Exercise details:
Do any lines in the data below contain "agent"? If so, copy every one of them.

Working data:
- Opening Delimiter -

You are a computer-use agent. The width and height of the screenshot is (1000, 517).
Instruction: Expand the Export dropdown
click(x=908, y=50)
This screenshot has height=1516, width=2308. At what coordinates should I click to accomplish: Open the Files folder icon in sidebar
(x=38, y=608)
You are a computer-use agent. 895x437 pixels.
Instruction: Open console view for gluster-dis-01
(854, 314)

- Closing Delimiter -
- Opening Delimiter -

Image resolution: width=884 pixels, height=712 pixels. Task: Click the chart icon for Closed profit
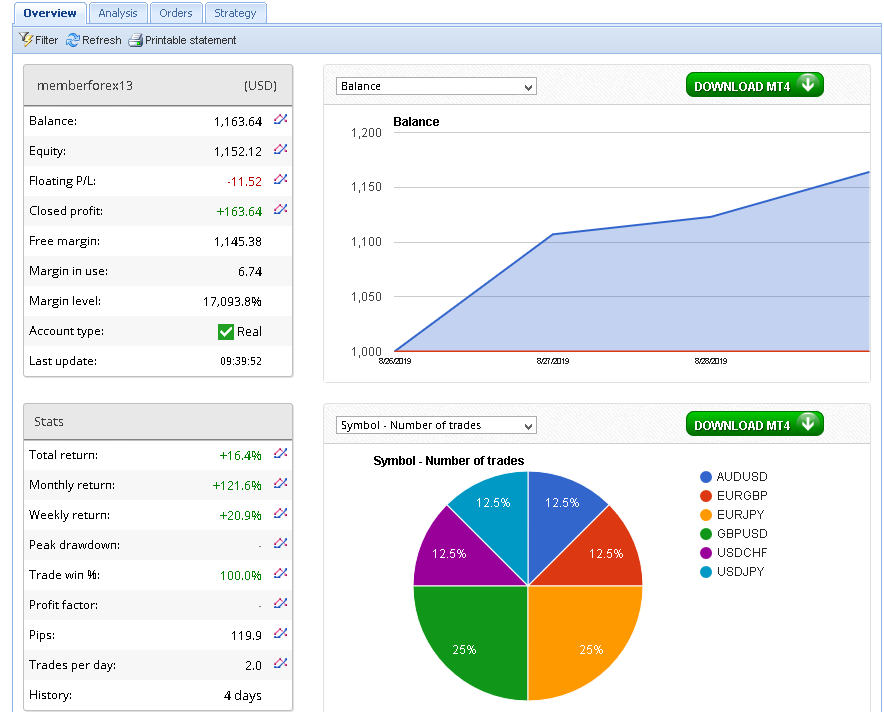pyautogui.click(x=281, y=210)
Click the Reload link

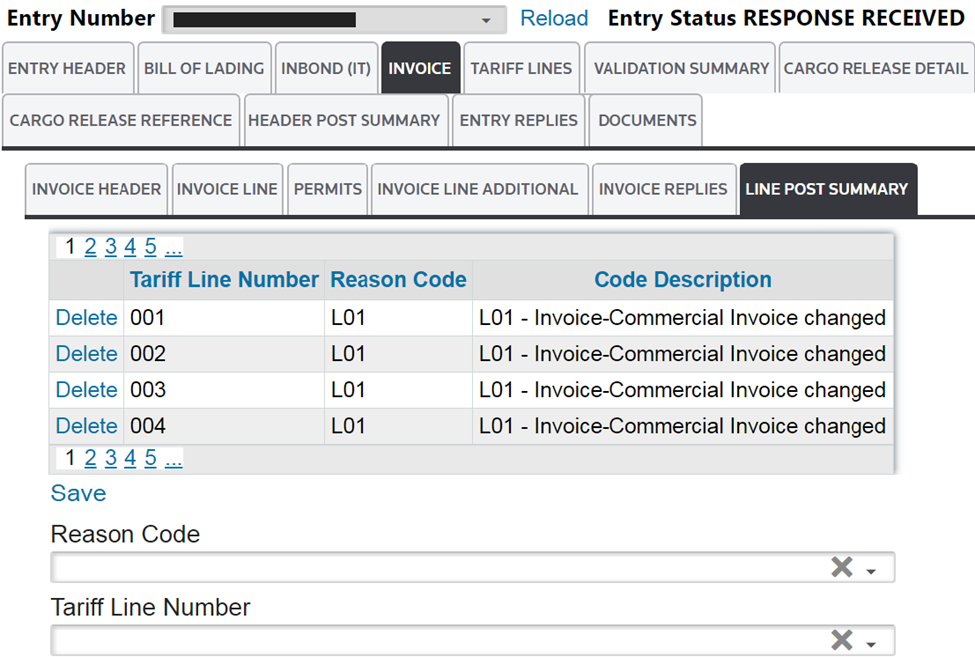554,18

- Closing Delimiter -
- Opening Delimiter -

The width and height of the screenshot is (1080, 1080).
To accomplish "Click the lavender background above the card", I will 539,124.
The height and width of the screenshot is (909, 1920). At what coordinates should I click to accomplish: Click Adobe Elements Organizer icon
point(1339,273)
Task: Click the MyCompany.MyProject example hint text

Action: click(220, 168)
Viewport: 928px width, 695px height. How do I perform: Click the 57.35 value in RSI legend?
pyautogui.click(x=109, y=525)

- Closing Delimiter -

Answer to this problem:
You are a computer-use agent. The width and height of the screenshot is (1000, 517).
You are a computer-use agent. 895x437 pixels.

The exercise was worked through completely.